• **Given request**
Copy the data verbatim from its first line through the line containing "pyautogui.click(x=229, y=215)", including that line.

• **Collected data**
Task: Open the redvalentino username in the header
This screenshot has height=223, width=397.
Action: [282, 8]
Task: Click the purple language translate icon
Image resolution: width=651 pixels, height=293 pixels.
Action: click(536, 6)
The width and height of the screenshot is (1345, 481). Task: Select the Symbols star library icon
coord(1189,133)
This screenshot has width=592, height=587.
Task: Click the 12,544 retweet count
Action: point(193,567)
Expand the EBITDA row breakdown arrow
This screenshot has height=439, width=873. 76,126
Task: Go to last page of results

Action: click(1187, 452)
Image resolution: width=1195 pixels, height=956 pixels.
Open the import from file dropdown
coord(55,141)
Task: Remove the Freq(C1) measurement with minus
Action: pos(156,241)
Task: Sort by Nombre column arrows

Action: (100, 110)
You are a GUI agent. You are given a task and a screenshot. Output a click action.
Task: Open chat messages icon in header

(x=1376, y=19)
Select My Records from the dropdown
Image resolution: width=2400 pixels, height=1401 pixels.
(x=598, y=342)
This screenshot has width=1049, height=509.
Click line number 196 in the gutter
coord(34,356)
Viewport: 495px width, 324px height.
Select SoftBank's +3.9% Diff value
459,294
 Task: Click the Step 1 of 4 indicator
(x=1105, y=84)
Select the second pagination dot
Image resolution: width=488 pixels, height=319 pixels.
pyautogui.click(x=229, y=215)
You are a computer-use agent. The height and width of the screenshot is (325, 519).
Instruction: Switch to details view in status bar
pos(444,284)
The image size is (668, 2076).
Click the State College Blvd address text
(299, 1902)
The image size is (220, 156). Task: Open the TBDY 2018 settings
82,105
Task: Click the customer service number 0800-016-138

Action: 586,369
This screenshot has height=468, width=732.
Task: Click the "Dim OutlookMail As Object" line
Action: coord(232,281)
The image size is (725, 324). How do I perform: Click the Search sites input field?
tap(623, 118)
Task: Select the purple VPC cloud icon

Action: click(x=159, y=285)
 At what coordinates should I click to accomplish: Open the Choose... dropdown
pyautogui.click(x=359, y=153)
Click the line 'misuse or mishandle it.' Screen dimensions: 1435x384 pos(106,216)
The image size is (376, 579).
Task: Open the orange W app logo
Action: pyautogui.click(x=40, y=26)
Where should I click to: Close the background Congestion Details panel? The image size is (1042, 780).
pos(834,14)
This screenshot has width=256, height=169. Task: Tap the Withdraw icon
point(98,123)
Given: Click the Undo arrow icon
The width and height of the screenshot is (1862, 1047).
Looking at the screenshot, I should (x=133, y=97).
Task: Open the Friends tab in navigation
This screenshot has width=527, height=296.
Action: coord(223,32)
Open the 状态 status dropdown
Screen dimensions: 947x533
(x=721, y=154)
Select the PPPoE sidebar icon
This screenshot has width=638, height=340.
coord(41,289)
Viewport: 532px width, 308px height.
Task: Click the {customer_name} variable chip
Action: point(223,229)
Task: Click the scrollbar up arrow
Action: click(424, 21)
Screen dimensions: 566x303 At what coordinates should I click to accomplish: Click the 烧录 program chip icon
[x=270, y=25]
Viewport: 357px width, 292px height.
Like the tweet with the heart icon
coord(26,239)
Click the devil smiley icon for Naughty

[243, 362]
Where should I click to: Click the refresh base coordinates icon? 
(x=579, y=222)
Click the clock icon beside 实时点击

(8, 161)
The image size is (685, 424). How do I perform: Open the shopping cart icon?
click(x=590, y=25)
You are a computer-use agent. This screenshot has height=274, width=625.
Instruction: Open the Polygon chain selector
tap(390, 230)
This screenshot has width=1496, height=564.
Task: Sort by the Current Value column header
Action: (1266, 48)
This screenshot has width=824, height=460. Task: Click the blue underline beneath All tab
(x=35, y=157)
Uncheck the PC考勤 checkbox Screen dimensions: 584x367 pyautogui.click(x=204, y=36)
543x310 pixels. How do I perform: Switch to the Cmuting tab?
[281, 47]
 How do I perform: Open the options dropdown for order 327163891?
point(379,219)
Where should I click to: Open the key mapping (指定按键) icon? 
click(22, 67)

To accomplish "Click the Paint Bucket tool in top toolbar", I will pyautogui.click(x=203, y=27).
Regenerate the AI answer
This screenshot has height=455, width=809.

• **The response**
Task: Open the redvalentino username in the header
This screenshot has height=223, width=397.
Action: [282, 8]
Task: Click the purple language translate icon
Image resolution: width=651 pixels, height=293 pixels.
Action: click(536, 6)
The width and height of the screenshot is (1345, 481). Task: Select the Symbols star library icon
coord(1189,133)
This screenshot has width=592, height=587.
Task: Click the 12,544 retweet count
Action: point(193,567)
Expand the EBITDA row breakdown arrow
This screenshot has height=439, width=873. 76,126
Task: Go to last page of results

Action: click(1187, 452)
Image resolution: width=1195 pixels, height=956 pixels.
Open the import from file dropdown
coord(55,141)
Task: Remove the Freq(C1) measurement with minus
Action: pos(156,241)
Task: Sort by Nombre column arrows

Action: (100, 110)
You are a GUI agent. You are given a task and a screenshot. Output a click action.
Task: Open chat messages icon in header

(x=1376, y=19)
Select My Records from the dropdown
Image resolution: width=2400 pixels, height=1401 pixels.
(x=598, y=342)
This screenshot has width=1049, height=509.
Click line number 196 in the gutter
coord(34,356)
Viewport: 495px width, 324px height.
Select SoftBank's +3.9% Diff value
459,294
 Task: Click the Step 1 of 4 indicator
(x=1105, y=84)
Select the second pagination dot
Image resolution: width=488 pixels, height=319 pixels.
pyautogui.click(x=229, y=215)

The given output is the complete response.